Provided text -
Unique Word Abbreviation - Practice Coding Problems

Unique Word Abbreviation - Problem

The abbreviation of a word is a concatenation of its first letter, the number of characters between the first and last letter, and its last letter. If a word has only two characters, then it is an abbreviation of itself.

For example:

dog → d1g because there is one letter between the first letter 'd' and the last letter 'g'.
internationalization → i18n because there are 18 letters between the first letter 'i' and the last letter 'n'.
it → it because any word with only two characters is an abbreviation of itself.

Implement the ValidWordAbbr class:

ValidWordAbbr(String[] dictionary) Initializes the object with a dictionary of words.
boolean isUnique(string word) Returns true if either of the following conditions are met (otherwise returns false):

There is no word in dictionary whose abbreviation is equal to word's abbreviation.
For any word in dictionary whose abbreviation is equal to word's abbreviation, that word and word are the same.

Input & Output

Example 1 — Basic Dictionary Operations

$ Input: dictionary = ["deer", "door", "cake", "card"], operations = ["dear", "cart", "cane", "make"]

› Output: [false, true, false, true]

💡 Note: dear→d2r conflicts with deer and door. cart→c2t is unique. cane→c2e conflicts with cake. make→m2e is unique.

Direction a - In the entries, starting at the line that contains "The width and height of the screenshot is (605, 687)." and ending at the line that contains "click(x=25, y=114)", replace "section title" with "section heading" and reproduce those lines with everything else unchanged.

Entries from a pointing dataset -
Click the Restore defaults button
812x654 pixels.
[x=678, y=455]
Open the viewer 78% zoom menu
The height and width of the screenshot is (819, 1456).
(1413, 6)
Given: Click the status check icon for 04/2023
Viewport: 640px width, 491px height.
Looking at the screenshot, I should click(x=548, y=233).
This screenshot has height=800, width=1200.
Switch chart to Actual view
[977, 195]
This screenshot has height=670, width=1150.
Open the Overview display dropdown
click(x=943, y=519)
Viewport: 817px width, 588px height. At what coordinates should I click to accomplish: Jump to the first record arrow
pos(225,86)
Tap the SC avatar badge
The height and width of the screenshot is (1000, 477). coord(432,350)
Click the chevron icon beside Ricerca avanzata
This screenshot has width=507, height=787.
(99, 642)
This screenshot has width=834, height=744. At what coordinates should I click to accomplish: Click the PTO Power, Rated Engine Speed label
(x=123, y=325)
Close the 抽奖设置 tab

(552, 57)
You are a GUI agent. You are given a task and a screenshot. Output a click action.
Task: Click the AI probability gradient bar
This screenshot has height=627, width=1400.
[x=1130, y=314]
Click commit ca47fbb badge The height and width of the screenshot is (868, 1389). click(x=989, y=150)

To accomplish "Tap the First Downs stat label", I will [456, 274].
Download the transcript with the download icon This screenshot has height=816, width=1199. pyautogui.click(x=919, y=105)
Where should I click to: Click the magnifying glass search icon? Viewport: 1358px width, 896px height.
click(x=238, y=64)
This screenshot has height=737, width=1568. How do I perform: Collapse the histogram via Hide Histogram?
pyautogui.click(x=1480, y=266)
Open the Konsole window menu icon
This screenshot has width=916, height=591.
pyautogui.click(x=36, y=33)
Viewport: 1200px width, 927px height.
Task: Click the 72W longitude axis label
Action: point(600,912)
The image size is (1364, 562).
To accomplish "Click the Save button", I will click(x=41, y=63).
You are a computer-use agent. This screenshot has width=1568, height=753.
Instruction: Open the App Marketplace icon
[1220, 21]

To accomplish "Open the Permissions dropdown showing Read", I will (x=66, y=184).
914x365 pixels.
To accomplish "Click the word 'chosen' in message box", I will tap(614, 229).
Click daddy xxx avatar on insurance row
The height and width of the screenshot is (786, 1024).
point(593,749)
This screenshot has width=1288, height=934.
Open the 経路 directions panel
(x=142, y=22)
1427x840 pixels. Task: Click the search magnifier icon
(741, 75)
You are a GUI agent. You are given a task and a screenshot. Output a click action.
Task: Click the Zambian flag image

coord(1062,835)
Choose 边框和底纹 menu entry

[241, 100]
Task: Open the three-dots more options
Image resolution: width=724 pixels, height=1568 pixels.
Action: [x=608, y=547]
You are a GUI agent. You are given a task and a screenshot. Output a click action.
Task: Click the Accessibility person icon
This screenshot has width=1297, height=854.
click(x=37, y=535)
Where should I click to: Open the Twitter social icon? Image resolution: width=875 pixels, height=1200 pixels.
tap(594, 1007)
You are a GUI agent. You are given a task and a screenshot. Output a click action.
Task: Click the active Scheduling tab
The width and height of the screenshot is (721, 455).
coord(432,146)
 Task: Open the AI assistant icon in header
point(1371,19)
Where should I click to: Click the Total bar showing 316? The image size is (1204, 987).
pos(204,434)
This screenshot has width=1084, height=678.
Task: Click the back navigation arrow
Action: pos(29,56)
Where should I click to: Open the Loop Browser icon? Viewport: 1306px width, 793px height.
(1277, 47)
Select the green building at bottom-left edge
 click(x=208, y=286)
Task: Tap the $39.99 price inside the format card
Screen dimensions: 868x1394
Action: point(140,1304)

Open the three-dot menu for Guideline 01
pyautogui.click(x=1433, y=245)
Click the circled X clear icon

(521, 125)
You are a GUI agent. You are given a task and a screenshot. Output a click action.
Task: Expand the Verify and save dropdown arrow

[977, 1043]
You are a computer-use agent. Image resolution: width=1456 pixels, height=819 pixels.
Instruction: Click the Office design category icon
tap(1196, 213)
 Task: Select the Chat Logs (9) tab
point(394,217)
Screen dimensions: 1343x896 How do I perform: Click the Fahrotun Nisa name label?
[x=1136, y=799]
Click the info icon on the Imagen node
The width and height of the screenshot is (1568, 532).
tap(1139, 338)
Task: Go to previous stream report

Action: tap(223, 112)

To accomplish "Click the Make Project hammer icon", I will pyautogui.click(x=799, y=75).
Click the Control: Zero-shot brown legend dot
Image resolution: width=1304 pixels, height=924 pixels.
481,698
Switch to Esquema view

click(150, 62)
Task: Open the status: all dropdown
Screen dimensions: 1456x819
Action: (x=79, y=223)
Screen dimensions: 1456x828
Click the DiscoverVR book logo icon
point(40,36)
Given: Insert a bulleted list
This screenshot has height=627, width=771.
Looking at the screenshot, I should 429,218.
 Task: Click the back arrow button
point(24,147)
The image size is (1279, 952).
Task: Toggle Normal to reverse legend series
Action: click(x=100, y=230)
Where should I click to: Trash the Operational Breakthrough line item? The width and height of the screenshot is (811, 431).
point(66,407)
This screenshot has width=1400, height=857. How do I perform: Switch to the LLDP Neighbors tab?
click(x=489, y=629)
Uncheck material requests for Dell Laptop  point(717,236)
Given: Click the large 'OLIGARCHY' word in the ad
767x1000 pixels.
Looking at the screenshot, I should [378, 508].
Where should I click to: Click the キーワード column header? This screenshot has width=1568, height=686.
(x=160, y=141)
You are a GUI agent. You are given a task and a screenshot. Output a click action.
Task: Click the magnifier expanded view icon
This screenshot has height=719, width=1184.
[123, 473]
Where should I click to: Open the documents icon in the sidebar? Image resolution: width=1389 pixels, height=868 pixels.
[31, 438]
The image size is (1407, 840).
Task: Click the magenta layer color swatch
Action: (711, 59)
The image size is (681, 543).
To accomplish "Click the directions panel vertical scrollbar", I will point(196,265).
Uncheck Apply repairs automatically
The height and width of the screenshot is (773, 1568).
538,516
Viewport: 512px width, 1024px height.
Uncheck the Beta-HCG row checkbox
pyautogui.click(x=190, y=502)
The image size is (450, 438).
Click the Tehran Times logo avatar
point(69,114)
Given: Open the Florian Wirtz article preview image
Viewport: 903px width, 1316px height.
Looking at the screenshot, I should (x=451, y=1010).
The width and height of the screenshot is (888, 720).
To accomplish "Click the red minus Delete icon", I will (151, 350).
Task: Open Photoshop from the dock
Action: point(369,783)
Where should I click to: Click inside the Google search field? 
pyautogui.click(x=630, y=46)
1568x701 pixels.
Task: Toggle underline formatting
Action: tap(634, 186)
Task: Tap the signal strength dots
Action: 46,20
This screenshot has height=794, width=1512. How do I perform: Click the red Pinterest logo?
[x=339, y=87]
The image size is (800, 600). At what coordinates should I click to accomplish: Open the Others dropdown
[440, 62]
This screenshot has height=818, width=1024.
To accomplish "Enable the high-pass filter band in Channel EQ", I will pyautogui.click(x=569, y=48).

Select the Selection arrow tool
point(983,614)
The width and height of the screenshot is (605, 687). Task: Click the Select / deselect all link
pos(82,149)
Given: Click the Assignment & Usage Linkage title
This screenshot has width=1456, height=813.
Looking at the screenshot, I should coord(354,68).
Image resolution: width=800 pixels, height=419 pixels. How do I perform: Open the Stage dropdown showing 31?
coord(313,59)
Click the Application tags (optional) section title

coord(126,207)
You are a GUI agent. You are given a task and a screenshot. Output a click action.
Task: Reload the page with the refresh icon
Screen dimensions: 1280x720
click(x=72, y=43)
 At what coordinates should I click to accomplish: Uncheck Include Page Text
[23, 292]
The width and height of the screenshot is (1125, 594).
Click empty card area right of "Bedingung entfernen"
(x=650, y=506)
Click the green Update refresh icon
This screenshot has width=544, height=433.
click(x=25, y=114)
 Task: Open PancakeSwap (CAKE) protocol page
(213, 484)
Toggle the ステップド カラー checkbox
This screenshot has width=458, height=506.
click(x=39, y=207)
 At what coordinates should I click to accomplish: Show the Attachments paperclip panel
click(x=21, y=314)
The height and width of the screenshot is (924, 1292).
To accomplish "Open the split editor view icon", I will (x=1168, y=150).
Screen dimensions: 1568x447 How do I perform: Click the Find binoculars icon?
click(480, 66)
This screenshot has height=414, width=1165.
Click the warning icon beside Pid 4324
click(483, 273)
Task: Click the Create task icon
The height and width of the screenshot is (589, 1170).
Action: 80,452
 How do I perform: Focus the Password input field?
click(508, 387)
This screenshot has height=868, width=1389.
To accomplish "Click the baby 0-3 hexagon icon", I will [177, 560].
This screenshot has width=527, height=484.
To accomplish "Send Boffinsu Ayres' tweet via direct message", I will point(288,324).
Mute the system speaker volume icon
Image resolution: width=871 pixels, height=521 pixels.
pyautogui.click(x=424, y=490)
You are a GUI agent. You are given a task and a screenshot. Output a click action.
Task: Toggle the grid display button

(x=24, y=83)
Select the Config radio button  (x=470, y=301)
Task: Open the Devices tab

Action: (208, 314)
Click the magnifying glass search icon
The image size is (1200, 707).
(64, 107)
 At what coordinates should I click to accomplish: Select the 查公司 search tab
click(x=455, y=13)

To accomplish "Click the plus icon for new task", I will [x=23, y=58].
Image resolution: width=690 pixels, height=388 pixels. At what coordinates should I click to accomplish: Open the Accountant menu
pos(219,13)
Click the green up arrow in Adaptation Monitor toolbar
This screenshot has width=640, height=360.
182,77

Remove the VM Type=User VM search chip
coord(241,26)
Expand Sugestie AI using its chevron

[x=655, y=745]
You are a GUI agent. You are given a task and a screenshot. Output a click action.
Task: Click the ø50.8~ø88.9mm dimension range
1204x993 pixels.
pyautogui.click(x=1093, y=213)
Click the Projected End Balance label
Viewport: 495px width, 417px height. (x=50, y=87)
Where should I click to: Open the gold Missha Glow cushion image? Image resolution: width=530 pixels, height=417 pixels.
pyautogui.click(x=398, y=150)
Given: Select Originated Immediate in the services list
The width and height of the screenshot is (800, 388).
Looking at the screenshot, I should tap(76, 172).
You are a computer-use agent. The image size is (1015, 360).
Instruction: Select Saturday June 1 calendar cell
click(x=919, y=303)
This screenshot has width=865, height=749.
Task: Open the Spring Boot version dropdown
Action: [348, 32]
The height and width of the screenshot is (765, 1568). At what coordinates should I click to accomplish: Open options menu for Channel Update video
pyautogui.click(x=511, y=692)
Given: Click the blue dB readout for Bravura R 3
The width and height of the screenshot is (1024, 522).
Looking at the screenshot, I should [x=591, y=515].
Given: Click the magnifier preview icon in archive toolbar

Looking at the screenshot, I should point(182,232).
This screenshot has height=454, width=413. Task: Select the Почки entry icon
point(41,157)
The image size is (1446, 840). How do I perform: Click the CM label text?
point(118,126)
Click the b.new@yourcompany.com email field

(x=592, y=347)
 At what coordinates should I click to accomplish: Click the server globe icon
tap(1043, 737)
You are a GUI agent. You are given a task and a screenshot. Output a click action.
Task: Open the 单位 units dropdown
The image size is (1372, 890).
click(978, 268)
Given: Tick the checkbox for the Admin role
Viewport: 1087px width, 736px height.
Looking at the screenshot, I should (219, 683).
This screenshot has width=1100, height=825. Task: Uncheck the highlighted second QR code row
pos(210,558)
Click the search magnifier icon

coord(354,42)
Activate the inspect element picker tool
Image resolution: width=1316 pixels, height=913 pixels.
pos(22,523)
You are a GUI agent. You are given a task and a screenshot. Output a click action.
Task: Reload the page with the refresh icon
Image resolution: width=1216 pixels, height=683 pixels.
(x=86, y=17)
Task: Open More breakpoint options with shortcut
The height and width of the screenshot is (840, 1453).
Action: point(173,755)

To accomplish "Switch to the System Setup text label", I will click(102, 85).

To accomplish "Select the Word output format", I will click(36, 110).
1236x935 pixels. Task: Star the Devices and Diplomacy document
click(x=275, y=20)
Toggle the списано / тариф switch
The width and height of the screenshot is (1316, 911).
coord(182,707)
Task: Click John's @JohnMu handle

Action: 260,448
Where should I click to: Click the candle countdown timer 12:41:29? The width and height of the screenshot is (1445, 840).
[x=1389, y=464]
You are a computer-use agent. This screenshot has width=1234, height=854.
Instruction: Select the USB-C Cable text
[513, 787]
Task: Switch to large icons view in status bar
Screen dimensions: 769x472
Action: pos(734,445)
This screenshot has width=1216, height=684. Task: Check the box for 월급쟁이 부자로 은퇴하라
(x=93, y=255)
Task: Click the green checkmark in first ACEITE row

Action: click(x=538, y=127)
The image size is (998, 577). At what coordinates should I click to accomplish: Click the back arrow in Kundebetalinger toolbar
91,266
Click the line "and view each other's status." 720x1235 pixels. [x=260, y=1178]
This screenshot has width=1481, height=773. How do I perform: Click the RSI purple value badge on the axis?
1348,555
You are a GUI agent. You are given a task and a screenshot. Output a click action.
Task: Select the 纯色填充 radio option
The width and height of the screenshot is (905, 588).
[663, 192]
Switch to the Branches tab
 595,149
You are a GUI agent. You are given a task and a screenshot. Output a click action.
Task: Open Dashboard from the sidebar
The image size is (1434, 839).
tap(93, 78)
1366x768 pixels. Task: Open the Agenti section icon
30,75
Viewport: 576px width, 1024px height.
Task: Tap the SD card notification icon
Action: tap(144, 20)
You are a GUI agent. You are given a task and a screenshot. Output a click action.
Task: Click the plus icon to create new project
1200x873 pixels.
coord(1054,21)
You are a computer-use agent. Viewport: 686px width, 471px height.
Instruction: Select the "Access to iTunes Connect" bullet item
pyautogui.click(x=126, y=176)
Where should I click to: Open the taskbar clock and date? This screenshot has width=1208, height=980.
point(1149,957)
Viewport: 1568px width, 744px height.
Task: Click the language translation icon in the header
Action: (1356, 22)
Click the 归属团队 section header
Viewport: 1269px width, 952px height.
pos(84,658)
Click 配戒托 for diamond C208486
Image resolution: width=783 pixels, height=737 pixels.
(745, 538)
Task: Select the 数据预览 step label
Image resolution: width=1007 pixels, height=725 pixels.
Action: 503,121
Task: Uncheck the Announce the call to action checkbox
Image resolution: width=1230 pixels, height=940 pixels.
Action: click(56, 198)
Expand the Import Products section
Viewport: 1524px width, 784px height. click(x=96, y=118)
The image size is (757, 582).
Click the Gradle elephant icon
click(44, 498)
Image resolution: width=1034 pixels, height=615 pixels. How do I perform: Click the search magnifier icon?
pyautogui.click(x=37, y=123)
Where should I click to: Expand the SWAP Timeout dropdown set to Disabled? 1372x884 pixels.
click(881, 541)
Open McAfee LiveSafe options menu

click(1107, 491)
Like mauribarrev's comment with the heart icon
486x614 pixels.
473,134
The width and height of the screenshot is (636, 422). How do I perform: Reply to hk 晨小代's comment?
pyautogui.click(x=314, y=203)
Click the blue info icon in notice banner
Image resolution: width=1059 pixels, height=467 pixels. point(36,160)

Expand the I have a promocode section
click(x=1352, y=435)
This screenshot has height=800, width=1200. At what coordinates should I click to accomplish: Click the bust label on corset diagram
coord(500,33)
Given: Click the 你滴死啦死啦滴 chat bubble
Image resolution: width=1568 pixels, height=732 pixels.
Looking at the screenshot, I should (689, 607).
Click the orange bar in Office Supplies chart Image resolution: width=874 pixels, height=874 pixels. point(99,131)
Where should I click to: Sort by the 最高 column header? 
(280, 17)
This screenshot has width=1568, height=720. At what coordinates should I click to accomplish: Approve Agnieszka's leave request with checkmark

Direction b - In the coding problem text, what is the abbreviation of the word "internationalization"?

Full answer a -
The width and height of the screenshot is (605, 687). Task: Click the Select / deselect all link
pos(82,149)
Given: Click the Assignment & Usage Linkage title
This screenshot has width=1456, height=813.
Looking at the screenshot, I should coord(354,68).
Image resolution: width=800 pixels, height=419 pixels. How do I perform: Open the Stage dropdown showing 31?
coord(313,59)
Click the Application tags (optional) section heading

coord(126,207)
You are a GUI agent. You are given a task and a screenshot. Output a click action.
Task: Reload the page with the refresh icon
Screen dimensions: 1280x720
click(x=72, y=43)
 At what coordinates should I click to accomplish: Uncheck Include Page Text
[23, 292]
The width and height of the screenshot is (1125, 594).
Click empty card area right of "Bedingung entfernen"
(x=650, y=506)
Click the green Update refresh icon
This screenshot has width=544, height=433.
click(x=25, y=114)

Full answer b - i18n